Crédito: Arquivo do Jornal A Tribuna - Santos

Inquérito aponta que houve perseguição a trabalhadores e intensa colaboração do comando do porto com a repressão da ditadura

Na última terça-feira (21), representantes do Ministério Público Federal (MPF) e da Autoridade Portuária de Santos (APS) realizaram uma reunião para discutir as medidas necessárias a reparação pela perseguição a trabalhadores portuários no período da Ditadura Militar.

Um inquérito do MPF demonstrou que, durante todo o período da Ditadura Militar (1964 a 1985), a então administração portuária manteve vínculo estreito com os órgãos do regime, coordenando a perseguição a trabalhadores e coibindo atividades sindicais. Segundo o MPF, houve intensa colaboração do comando do porto com a repressão da ditadura.
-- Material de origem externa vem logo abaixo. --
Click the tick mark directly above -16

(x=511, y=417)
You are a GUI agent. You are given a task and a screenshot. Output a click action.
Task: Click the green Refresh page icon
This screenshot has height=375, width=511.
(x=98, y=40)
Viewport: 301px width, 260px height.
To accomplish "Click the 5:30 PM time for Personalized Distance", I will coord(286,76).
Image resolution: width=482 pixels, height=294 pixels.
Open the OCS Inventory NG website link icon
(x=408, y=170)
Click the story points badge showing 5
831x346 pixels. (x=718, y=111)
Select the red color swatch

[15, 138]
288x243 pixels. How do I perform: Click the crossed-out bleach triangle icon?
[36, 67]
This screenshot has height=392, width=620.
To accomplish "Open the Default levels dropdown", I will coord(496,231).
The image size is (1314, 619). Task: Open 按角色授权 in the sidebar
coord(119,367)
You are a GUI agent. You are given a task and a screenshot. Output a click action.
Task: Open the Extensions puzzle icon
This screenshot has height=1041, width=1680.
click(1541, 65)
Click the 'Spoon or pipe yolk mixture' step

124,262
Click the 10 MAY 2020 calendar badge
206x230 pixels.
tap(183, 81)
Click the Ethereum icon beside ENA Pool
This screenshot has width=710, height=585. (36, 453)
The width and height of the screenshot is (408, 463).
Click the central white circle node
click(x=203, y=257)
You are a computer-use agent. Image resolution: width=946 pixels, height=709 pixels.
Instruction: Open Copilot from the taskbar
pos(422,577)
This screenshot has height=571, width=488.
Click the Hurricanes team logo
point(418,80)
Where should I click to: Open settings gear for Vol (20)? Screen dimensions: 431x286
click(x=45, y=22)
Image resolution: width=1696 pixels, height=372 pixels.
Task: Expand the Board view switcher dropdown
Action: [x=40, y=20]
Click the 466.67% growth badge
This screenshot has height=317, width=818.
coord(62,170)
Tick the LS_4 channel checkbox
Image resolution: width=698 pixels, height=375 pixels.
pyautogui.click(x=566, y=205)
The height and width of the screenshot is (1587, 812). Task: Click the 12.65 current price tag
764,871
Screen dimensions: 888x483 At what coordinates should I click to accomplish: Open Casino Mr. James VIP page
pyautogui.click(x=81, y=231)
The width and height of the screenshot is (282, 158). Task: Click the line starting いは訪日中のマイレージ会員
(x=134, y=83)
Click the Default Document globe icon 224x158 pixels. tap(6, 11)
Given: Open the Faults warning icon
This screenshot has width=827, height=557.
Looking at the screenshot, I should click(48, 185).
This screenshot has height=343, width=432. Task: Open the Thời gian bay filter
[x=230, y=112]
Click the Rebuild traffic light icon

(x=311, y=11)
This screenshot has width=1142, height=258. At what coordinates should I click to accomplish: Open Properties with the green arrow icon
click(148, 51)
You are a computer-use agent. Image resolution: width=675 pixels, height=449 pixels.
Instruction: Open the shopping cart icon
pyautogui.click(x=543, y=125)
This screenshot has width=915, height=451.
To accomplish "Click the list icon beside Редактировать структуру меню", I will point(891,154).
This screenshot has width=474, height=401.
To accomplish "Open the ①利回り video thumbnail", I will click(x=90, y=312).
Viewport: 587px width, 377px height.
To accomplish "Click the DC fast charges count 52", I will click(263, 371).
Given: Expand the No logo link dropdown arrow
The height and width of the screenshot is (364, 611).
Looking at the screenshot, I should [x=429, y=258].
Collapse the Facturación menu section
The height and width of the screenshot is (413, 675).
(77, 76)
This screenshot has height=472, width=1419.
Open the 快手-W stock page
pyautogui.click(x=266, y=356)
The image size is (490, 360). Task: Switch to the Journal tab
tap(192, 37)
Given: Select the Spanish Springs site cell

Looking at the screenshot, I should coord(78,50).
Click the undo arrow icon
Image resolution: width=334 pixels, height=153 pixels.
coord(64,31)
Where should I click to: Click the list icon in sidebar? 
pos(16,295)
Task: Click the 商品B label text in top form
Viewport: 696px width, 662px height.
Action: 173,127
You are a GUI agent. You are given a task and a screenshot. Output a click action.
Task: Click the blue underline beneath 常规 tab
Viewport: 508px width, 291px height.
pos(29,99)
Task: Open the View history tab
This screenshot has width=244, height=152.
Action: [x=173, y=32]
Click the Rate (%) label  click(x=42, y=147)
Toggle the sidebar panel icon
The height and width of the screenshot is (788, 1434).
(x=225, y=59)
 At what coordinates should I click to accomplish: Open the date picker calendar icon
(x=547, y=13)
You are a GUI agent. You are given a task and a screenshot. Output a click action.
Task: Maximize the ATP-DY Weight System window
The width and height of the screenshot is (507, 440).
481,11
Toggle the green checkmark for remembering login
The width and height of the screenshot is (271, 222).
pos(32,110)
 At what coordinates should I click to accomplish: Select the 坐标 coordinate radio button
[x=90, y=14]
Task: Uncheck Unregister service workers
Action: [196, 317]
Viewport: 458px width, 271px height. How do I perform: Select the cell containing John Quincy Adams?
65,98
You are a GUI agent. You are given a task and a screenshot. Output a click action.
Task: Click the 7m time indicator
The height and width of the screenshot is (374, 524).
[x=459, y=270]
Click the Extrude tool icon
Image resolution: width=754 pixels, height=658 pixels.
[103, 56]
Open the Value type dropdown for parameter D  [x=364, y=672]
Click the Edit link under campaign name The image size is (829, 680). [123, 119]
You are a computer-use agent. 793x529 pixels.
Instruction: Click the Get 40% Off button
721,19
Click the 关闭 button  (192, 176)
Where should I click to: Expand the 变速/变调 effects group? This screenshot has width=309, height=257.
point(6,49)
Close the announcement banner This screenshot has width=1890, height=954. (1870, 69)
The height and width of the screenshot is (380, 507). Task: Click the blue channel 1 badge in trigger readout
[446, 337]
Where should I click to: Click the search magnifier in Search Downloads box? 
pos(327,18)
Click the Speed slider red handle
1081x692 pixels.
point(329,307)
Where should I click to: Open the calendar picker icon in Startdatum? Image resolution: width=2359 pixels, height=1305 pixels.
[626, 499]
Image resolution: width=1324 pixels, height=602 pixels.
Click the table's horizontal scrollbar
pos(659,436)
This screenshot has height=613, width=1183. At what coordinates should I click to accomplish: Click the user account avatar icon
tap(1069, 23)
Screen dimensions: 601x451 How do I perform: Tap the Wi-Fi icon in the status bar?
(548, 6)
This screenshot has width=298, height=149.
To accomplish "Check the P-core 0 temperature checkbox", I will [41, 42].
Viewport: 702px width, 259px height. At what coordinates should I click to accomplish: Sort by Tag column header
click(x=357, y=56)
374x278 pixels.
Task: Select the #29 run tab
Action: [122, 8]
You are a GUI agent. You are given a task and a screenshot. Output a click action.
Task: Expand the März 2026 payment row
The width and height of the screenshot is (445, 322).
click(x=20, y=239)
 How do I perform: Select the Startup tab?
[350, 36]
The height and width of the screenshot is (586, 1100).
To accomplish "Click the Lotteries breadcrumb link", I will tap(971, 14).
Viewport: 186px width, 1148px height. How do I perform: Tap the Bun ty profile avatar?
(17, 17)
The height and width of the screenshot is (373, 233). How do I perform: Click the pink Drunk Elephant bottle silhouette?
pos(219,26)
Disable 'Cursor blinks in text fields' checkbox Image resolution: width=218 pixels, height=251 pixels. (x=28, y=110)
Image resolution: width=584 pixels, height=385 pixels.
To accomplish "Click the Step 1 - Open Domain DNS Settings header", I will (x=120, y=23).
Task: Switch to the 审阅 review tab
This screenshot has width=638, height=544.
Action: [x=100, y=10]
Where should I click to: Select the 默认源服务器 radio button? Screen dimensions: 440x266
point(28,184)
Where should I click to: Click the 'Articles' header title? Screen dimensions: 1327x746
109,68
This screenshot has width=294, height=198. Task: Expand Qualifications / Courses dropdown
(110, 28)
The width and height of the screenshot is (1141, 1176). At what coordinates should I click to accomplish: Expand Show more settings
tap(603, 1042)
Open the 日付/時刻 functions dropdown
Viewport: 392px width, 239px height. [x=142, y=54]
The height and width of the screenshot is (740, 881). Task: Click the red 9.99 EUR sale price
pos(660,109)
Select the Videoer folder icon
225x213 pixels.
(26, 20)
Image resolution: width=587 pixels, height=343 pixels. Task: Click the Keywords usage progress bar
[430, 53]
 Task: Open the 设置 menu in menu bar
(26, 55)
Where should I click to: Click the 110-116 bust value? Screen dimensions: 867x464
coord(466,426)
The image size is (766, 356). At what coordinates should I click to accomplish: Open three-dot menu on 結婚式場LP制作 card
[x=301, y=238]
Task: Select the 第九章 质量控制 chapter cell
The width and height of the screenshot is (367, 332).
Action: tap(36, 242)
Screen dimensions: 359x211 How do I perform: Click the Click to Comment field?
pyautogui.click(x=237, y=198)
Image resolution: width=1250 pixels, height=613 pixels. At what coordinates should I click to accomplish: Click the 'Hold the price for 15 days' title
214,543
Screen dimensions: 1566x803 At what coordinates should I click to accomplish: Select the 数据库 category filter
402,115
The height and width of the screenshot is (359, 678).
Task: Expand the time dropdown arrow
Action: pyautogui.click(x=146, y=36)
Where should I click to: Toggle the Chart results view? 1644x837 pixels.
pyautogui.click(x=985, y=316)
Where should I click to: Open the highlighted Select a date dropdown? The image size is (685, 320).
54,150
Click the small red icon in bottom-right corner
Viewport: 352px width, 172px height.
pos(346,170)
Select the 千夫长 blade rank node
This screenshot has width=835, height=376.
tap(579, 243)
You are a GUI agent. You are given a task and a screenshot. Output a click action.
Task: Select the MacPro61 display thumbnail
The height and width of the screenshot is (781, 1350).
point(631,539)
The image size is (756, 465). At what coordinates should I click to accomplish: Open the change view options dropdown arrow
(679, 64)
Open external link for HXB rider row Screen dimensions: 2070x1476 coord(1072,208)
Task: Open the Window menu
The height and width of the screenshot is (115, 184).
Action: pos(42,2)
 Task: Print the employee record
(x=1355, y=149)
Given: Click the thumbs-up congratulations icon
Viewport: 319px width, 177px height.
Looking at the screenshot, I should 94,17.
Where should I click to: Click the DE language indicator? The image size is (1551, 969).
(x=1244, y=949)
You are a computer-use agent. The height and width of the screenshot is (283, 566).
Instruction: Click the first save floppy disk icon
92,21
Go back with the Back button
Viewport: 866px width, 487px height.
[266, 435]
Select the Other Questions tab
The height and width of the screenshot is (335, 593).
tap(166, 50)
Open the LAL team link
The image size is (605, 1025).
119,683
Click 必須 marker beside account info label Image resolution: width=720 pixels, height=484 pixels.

O MPF quer que a APS, antiga Companhia Docas do Estado de São Paulo (CODESP), assuma o compromisso de reparar os prejuízos ocasionados tanto às vítimas dessas perseguições quanto à sociedade.

De acordo com o MPF, ao assumir o comando do porto, a Codesp (agora APS) herdou e manteve um sistema repressivo interno criado por sua antecessora, a Companhia Docas de Santos (CDS). A empresa foi uma das fundadoras e financiadoras do Instituto de Pesquisas e Estudos Sociais (Ipes), entidade que planejou o golpe de 1964.

Reunião com a APS

"Esta reunião foi um primeiro contato para tratar das providências que, segundo o MPF, a APS deve adotar para as reparações individuais e coletivas. O próximo passo será a disponibilização da íntegra do inquérito à empresa para que ela tome ciência de todas as provas reunidas e possa planejar os encaminhamentos a serem apresentados. A data da próxima reunião ainda não foi definida", informou o MPF em nota.

Também em nota, a Autoridade Portuária do Porto de Santos informou que a reunião foi para apresentação do trabalho dos procuradores, sem qualquer conclusão sobre o tema. "O presidente da APS, Anderson Pomini, colocou-se à disposição do MPF para contribuir na busca da verdade sobre eventuais práticas de abusos durante o período do regime militar nas empresas predecessoras da gestão do Porto de Santos (gestão privada de 90 anos, até 1980, e pública após), lembrando que o auge da questão citada ocorreu nas décadas de 1960 e 1970", informou.

Inquérito

O inquérito é um dos procedimentos que o MPF conduz sobre a associação de empresas ao regime militar para a perseguição política de trabalhadores. As apurações foram realizadas em parceria com a Universidade Federal de São Paulo (Unifesp).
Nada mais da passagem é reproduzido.